§ What the exercise asks
Pictures stay out; everything else in the entries below is to be duplicated exactly.

Given records section start

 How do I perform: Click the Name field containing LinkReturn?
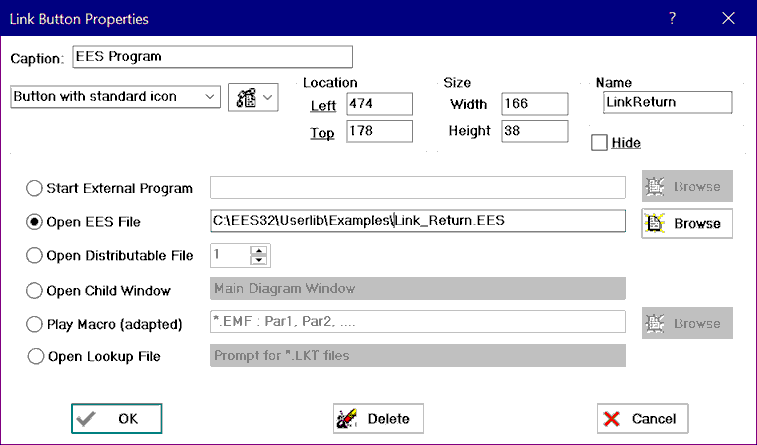click(667, 102)
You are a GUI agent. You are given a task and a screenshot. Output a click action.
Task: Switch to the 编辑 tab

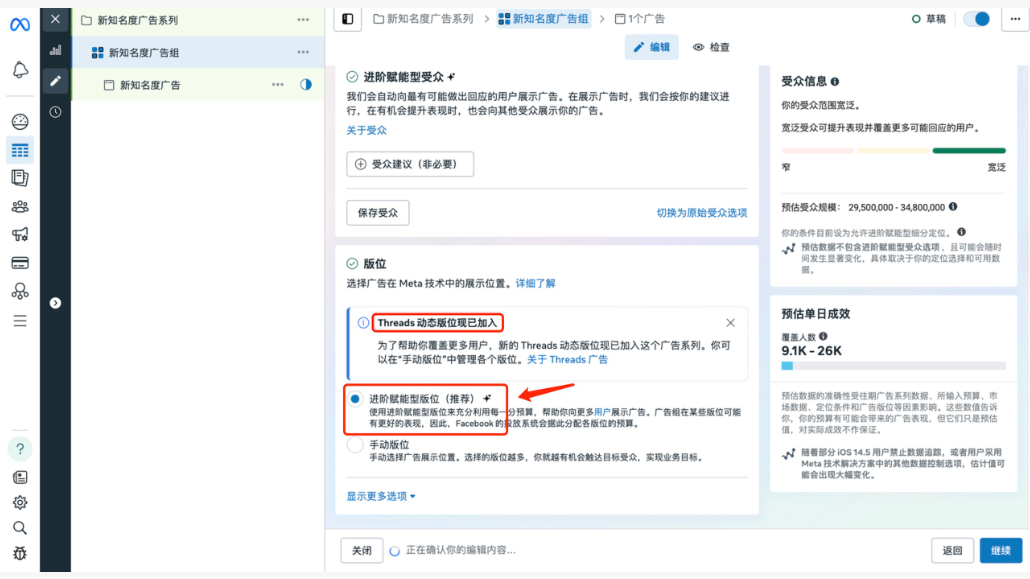pyautogui.click(x=651, y=47)
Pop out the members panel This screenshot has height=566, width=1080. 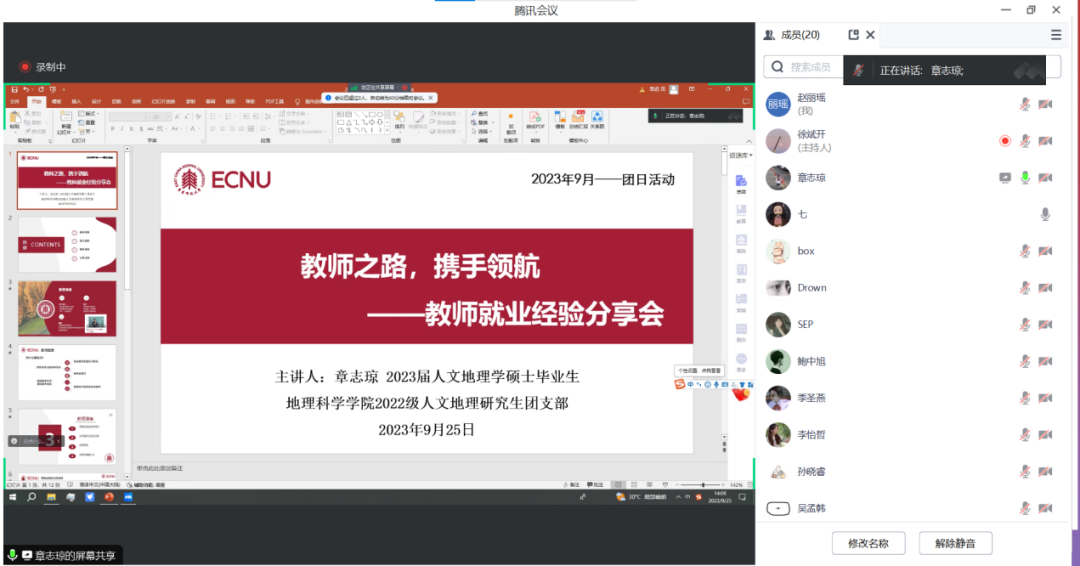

Given records section end

§ Response to the exercise
 How do I perform: Click the Name field containing LinkReturn?
click(667, 102)
You are a GUI agent. You are given a task and a screenshot. Output a click action.
Task: Switch to the 编辑 tab

pyautogui.click(x=651, y=47)
Pop out the members panel This screenshot has height=566, width=1080. 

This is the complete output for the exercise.